Où es-tu Mélisande ? Le dernier soir répétition avant caméra

LUNDI

Le mot de la semaine c’est [CROISSANT]. Un petit signe d’or. Ce vers est venu, qui est peut-être une expression davantage : nue comme un croissant au beurre. J’en suis tout étonnée : je ne crois pas me démarquer par les coqs à l’âne de mes associations, je suis bien sage et bien pragmatique, bien loin de Dada. Nue comme un croissant au beurre passera pour une licence poétique, mais sa précision pour moi est chirurgicale.

Accueil tranquille de la première proposition de l’atelier d’écriture Non loin de là.
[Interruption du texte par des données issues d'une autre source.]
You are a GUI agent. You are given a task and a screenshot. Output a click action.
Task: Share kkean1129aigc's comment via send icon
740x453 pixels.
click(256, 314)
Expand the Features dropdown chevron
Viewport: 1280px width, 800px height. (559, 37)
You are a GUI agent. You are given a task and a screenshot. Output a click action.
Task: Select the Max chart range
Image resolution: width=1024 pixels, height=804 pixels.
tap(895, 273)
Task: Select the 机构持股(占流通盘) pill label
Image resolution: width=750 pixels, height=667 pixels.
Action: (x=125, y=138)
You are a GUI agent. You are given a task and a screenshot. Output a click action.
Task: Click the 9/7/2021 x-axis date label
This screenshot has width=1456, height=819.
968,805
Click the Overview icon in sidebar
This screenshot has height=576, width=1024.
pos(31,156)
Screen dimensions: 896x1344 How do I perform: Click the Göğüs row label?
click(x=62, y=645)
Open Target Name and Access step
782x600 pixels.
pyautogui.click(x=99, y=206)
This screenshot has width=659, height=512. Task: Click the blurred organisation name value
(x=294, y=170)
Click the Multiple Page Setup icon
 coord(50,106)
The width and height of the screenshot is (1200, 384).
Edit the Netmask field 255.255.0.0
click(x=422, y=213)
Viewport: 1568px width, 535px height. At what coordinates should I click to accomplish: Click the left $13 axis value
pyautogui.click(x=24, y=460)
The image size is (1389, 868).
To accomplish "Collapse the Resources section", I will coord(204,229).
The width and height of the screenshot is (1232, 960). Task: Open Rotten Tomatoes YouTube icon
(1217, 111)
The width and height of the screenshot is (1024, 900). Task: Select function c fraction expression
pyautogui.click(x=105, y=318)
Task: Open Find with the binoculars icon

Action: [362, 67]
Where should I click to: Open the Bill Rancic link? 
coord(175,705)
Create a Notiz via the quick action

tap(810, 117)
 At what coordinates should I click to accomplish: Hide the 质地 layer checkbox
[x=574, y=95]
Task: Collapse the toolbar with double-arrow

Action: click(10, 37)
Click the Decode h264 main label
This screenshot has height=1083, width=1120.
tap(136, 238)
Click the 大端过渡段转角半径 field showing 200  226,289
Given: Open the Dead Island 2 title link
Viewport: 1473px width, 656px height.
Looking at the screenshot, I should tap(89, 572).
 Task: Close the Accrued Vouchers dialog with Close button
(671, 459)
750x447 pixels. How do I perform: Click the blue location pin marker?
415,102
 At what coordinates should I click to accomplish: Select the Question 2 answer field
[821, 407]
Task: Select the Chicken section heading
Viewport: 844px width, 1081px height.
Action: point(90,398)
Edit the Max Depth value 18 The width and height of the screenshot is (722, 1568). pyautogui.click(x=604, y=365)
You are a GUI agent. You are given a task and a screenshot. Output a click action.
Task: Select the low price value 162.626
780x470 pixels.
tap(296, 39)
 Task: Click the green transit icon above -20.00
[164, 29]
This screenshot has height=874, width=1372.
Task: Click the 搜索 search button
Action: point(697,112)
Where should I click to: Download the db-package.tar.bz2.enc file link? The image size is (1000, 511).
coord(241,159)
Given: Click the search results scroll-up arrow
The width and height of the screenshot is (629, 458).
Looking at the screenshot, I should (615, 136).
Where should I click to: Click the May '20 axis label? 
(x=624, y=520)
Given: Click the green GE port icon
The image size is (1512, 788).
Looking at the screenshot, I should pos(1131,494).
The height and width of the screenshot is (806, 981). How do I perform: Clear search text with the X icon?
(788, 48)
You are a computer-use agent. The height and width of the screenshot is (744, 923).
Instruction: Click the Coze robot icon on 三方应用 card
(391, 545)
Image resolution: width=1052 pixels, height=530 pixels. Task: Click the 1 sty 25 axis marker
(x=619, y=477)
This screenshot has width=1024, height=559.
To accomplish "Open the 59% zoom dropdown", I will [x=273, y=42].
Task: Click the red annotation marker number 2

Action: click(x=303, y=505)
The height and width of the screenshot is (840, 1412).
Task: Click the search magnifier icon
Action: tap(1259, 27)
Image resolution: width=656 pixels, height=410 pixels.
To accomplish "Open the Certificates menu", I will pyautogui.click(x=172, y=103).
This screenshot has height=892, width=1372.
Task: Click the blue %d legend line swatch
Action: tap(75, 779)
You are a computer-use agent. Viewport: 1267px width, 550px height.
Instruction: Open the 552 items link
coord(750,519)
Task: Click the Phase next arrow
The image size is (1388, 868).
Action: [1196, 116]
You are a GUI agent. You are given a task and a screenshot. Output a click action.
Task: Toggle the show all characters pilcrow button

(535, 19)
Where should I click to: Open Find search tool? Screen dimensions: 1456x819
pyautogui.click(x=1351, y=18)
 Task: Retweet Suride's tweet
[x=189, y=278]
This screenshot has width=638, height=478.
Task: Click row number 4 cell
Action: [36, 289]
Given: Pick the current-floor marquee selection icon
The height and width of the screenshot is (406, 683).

Elle est conçue pour délier les poignets. J’ai fait venir la vénérable Sei-Shonagon et ses listes. J’entends les voix des élèves égrainant leurs points de rencontre avec leur personnage… J’espère beaucoup des intitulés au conditionnel, en dépit du caractère affecté que peut prendre le mode — sa surcharge de — i — . Il ouvre un espace qui n’existe pas entre le présent et le futur. Une terre à part, comme celle du subjonctif… Lieux où nous nous rencontrerions…


MARDI

À nouveau, le Jeu verbal de Michel Bernardy durant la 3e heure.

Protase, apodose : les premiers outils de la déclamation, simples, rudimentaires. On les méprise comme les craies grasses des petits quand on passe au crayon, au fusain. Y revenir. Éprouver leur évidence, leur élan. Tomber sur cette phrase de Jouvet qui répond si bien à l’inquiétude d’une élève (là où la plupart sont obsédé. es par l’idée d’être débordé. es par l’émotion du personnage — qui n’est jamais que la leur, assis.es encore dans la salle à se regarder faire, au lieu de faire —, celle-là redoute de ne rien ressentir. Et Jouvet de lui répondre :

Une phrase de Musset, dans son élan, dans sa longueur, donne son sentiment à l’émission, et, si elle est bien dite, tu peux être sûr que l’auditeur sera atteint par le sentiment de cette phrase. Et l’acteur s’apercevra qu’un sentiment jaillira en lui, qui sera juste. C’est d’abord mécanique. La phrase contient tout : la respiration, le sentiment. La phrase est le fait de l’auteur. Quand tu marches sur le bord de la mer, tu vois dans le sable des pas qui ont été tracés par quelqu’un qui est passé avant toi. Suis ces pas, et tâche de les reproduire exactement, d’en reformer l’empreinte. Au bout d’un certain temps, tu auras certainement le rythme de celui qui a marché avant toi, c’est-à-dire exactement le temps qu’il a mis à marcher ; et pas seulement le rythme, si c’est à la même heure, par le même temps, étant donné que le paysage est le même, tu dois être atteint par un même sentiment.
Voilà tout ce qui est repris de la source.